- [WORK REQUIRED]:
The records follow. Give them all back exactly.
────────
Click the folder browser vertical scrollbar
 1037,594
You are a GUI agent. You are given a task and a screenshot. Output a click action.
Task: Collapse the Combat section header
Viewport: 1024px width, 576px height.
────────
- [RESPONSE TO THIS TASK]:
Click the folder browser vertical scrollbar
 1037,594
You are a GUI agent. You are given a task and a screenshot. Output a click action.
Task: Collapse the Combat section header
Viewport: 1024px width, 576px height.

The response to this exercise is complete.